The story can also vary for tech sector professionals, indicates a post by senior IT project manager and IT service delivery consultant Vernon Gardner.

“Well, for me after 25 years contracting and endless searches for jobs, the past two weeks seemed like madness,” Gardner wrote, in the heart of the period covered by the REC’s report.

‘Businesses racing’

Gardner added in a post: “After very little for a few months, I’ve just had six video interviews for five different roles and received firm offers for four of those roles, each with different companies and a mix of contract and permanent roles.

“I haven’t known anything like it. Is this the result of businesses racing out of the Covid depression?”

Software development is still in the relative doldrums, according to May update from job site

In fact, in terms of new opportunities, software development ranks in the middle of six “weakest performers”.

“Despite still showing resilience, the UK labour market continues to rebalance in the face of slowing labour demand”, said Indeed economist Jack Kennedy.

Job-seekers were “less confident” in May in their ability to quickly find a new job, he added, due to postings declining overall, but nowhere more so than in the ‘weakest performer sectors.’

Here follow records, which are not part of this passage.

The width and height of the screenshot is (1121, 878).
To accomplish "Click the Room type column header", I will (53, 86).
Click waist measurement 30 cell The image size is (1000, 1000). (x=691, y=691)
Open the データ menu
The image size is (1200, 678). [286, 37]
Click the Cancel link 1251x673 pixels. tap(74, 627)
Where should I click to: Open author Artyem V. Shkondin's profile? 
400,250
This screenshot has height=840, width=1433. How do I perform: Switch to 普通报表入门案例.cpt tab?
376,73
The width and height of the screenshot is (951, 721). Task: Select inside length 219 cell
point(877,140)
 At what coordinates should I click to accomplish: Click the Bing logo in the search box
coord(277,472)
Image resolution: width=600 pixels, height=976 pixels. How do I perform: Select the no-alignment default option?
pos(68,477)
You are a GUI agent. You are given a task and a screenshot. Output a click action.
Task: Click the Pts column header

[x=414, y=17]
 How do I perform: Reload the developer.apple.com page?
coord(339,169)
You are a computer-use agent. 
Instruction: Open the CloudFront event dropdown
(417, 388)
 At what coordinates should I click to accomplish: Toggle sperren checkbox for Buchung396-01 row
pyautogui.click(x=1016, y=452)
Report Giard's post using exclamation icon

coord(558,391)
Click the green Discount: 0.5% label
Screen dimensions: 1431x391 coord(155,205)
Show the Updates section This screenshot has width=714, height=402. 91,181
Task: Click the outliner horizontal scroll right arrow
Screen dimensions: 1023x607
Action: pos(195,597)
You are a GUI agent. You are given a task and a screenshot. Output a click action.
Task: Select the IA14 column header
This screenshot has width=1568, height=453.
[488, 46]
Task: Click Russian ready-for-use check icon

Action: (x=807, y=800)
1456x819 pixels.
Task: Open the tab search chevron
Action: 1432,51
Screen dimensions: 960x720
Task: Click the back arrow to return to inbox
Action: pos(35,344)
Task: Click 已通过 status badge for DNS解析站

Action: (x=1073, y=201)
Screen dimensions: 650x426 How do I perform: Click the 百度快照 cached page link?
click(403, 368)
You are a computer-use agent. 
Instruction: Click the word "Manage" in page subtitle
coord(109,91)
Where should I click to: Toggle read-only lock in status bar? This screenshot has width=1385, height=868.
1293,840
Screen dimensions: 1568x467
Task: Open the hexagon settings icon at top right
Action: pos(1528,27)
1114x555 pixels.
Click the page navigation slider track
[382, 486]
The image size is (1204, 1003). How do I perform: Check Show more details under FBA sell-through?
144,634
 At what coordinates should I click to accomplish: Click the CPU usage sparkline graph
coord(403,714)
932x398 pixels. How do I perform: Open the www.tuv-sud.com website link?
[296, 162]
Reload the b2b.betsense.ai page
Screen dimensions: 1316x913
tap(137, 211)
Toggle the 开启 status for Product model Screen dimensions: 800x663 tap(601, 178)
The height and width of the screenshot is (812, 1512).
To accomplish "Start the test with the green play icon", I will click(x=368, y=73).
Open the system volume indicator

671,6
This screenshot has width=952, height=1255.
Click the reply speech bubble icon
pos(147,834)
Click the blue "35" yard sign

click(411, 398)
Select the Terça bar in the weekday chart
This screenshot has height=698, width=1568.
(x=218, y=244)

‘Potential sector-change required for new job-searchers’

Neil Carberry, chief executive of the REC, said the upside for employers is a growing pool of candidates to pick from.

But he too advised individuals seeking a new opportunity.

“Candidates may have to change sectors in their job search, so there is not an automatic increase in candidate supply for shortage roles.”

In May, shortages of permanent staff hit positions requiring Automation Testing,
Development, Software, Software Engineering and Technology/IT.

Member companies of the REC also reported a shortage of contractors skilled in Data Engineering, Development, Digital, Software, Software Engineering, Technology/IT.